真正的突破发生在两个月后。通过持续的血红蛋白监测,医疗团队发现他的身体开始产生耐受性——在同样血红蛋白水平下,最大摄氧量比三个月前提高了18%。这意味着他的心肺系统和肌肉用氧效率发生了适应性改变。“这可能是运动医学上的新发现,”运动生理学家在数据报告中写道,“慢性贫血状态下的人体代偿机制,可能被系统性训练激活了。”基于这个发现,训练计划开始谨慎加码,从每周三次水上训练逐渐增加到五次,距离从每次800米缓慢提升到2000米。
重返巅峰的黎明
今年春天,在一场不被看好的回归赛中,他游出了患病以来的个人最好成绩。
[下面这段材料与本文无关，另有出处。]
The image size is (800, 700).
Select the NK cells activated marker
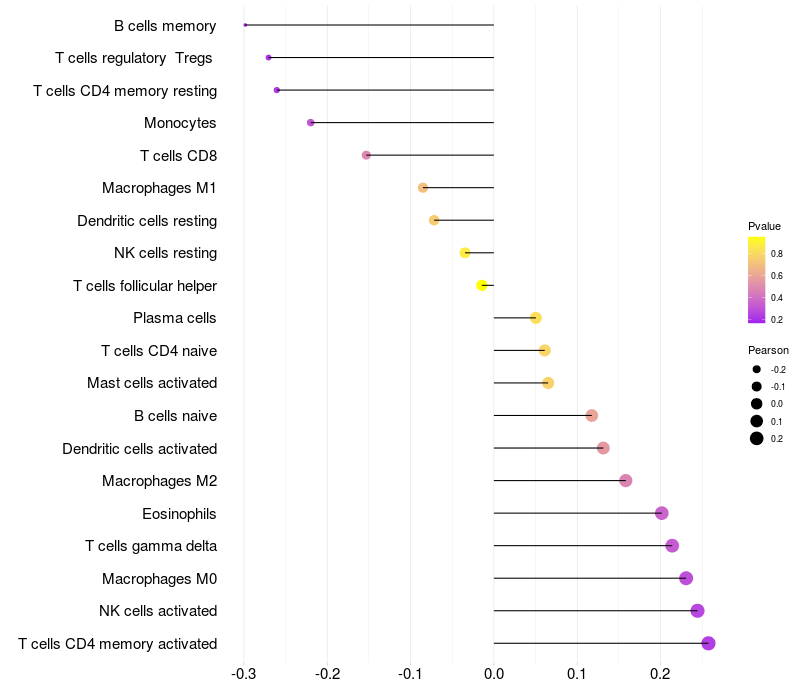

虽然距离自己的巅峰状态还有差距,但那个曾经需要激素维持基本生命体征的运动员,现在能完成整套比赛强度的训练了。更令人惊讶的是医疗数据:在维持治疗剂量的情况下,他的血红蛋白稳定在11-12克之间,而最大摄氧量恢复到患病前的92%。“我的红细胞可能比过去少了,”他在赛后新闻发布会上说,“但每个红细胞承载的意志力,是以前的三倍。”
如今,他成了自身免疫性疾病患者和运动员双重群体的桥梁。每天都会收到来自世界各地的邮件,有年轻运动员被确诊后的恐慌求助,也有患病多年的普通人询问如何开始运动。他和医疗团队正在整理整个康复过程的数据,计划出版面向贫血患者的运动指南。“疾病让我失去了很多,”他望着泳池粼粼的水光,“但也让我明白,体育精神从来不只是关于胜利,更是关于人类身体和意志的无限可能性。”而那个曾经威胁他职业生涯的诊断,现在成了他运动生命中最特殊的勋章——在缺氧的深水中,他学会了另一种呼吸的方式。